Writing Special-Purpose C++ Code with a Python Interface¶
If you want to perform a specific task which you can’t do with the general
tomorun()
function (say, implement a different
jump function or use a different representation of density matrices), then you
can write your basic components in C++ while providing a convenient Python
interface for easily controlling and using your code.
The Tomographer Python Interface provides several C++ tools which you can use and which significantly simplifies your task. Also, all Python objects defined in the Tomographer Python Interface are available via C++.
We use the nice pybind11 tool for interfacing C++ with Python. It includes out-of-the-box interfacing of NumPy with Eigen. Learn its basic usage before carrying on too far here.
Here is minimal but entirely self-contained and fully functional template to get
started with your custom C++/Python module. Create a directory called
my_custom_module
, and place the two files
my_custom_module/my_custom_module.cxx
and
my_custom_module/setup.py
in there. Enter that directory, and run
compile the Python module:
> python setup.py build
You will notice that a directory build/lib.XXXXXXXX
should have appeared.
To test your compiled module, try out this little script
, place it also in the my_custom_module
directory and run:
> PYTHONPATH=build/lib.XXXXXXXX python test_run.py
(Of course, you can also run the usual python setup.py install
or python
setup.py bdist_wheel
etc.)
Here is a little overview of the contents of each file.
The C++ Source File(s)¶
The idea of the C++ file is to write all the computation in C++, using the classes from the Tomographer framework.
Most of the useful generic classes in the Tomographer framework are instantiated with standard template arguments and exposed to Python. See the tpy namespace for the full API documentation.

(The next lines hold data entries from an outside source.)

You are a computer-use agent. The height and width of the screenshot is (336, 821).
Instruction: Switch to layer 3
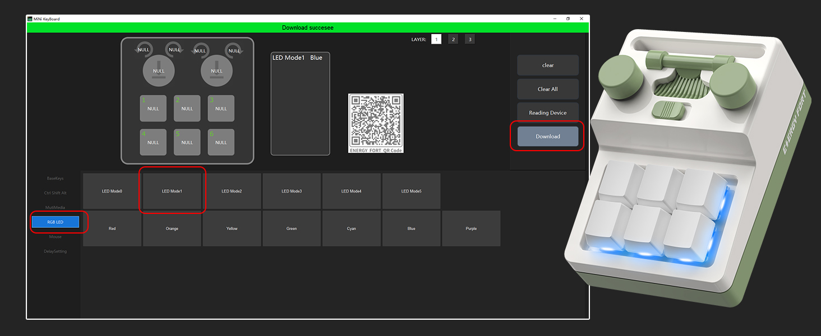coord(469,39)
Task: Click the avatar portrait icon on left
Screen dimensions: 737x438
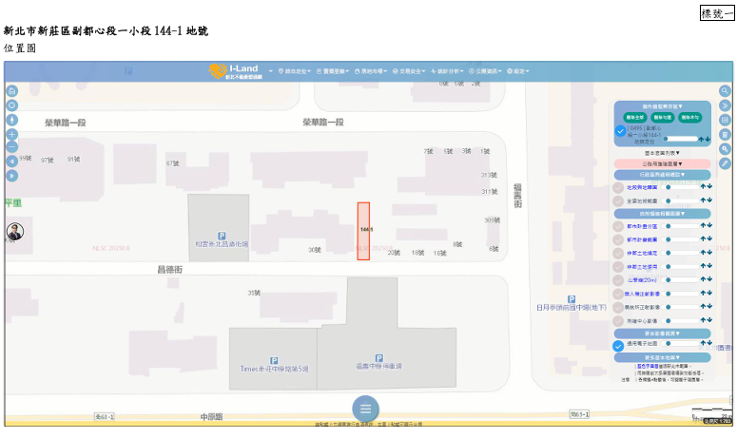Action: point(15,232)
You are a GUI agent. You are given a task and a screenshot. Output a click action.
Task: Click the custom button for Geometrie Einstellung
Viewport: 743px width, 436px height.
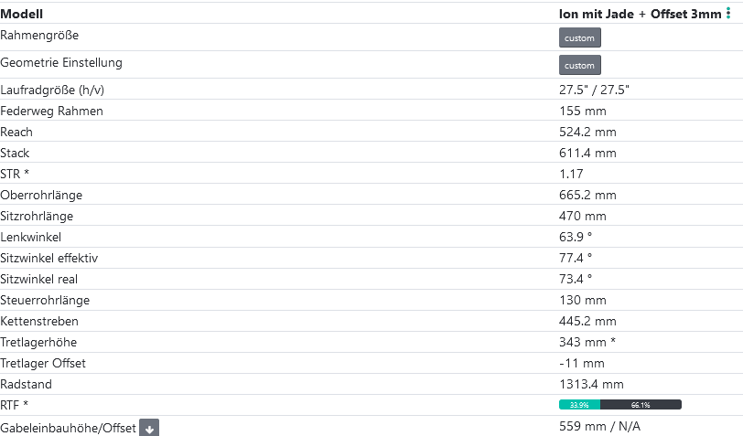point(579,65)
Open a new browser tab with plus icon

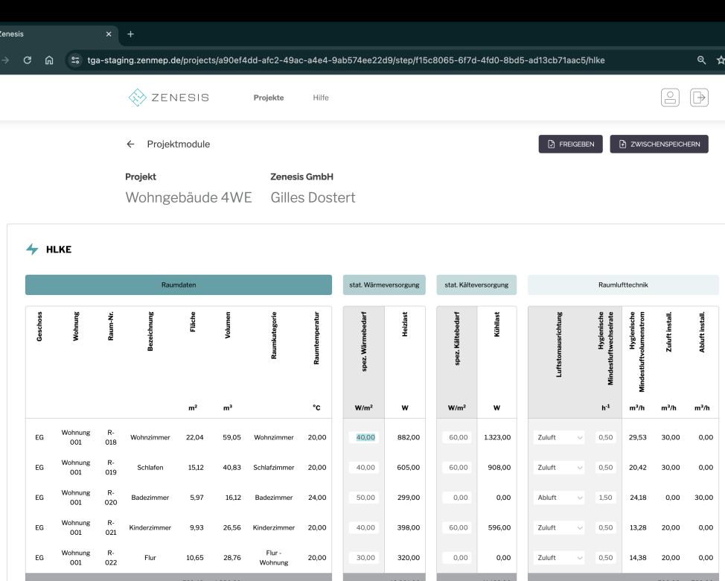coord(130,34)
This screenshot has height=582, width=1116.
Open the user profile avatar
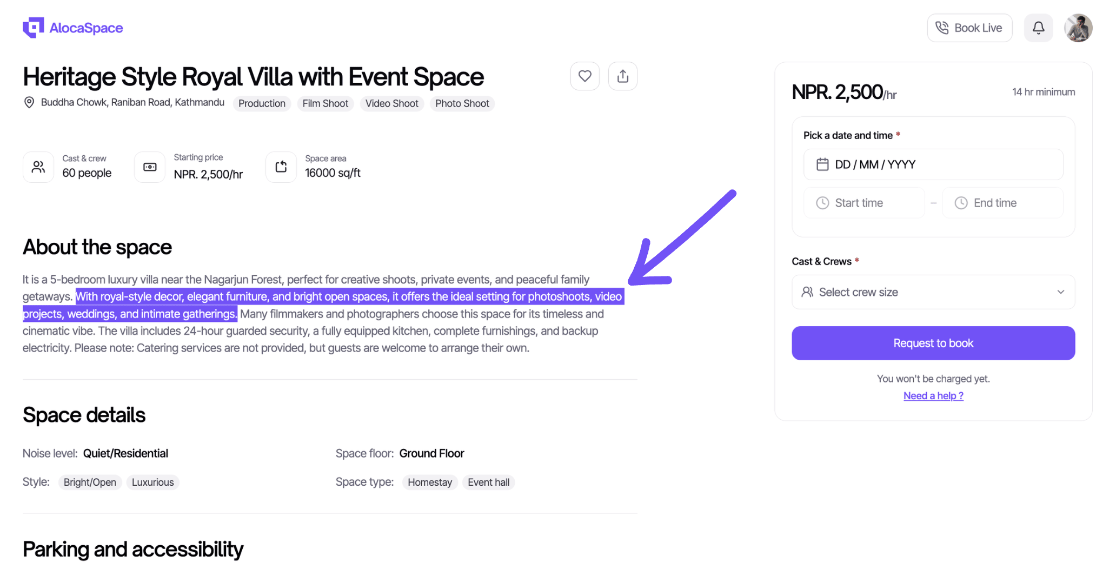[1078, 28]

The tpy namespace most importantly contains a set of C++ typedefs, which are types which are already exposed
as Python objects via the tomographer module. For instance, the template
class MHRWParams is
typedef’ed as tpy::MHRWParams. You’ll also find the
types tpy::RealScalar
, tpy::CountRealType
, as well as
tpy::IterCountIntType
, tpy::HistCountIntType
, tpy::TaskCountIntType
and tpy::FreqCountIntType
which specify the C++ types to use for
floating-point values and integer values storing information about matrix
elements, iteration counts, histogram counts, etc.
Note that some classes have slightly different implementations and aren’t just a typedef—for instance, tpy::Histogram is re-implemented to use NumPy objects, so it can store any data type, but at the same type provides almost transparent conversion to and from Tomographer::Histogram.
The classes in the tpy namespace are already exposed to Python in the
tomographer module. When writing your own custom module, you can take
advantage of these existing tools so that you don’t have to expose all these
helper types yourself; rather they can be transparently passed between Python
to/from C++. For instance, you can straightforwardly return a tpy::Histogram
from a C++ function exposed to Python, and the result will be accessible from
Python as a tomographer.Histogram
object.
Note
In order to set up the Tomographer Python API properly, you must call tpy::import_tomographer() at the beginning of your C++ module initialization function.
The Python setup.py
file¶
This is a standard setup.py
file for packaging Python packages, using
setuptools
. Read up on that.
There are various flags which need to be set when compiling your module, which
you can simply steal from the tomographer module: indeed, the tomographer
module exposes the flags it was compiled with
, so you can just recycle them.
This setup.py
script allows the user (you!) to specify options as
environment variables, for instance:
> CXX_FLAGS="-O0 -g3 -UNDEBUG -march=generic -std=c++11" python setup.py build
This is done by using the Vars
class: you give
it a set of variables and default values, if the variable exists as an
environment variable it is read there, else it takes the default value.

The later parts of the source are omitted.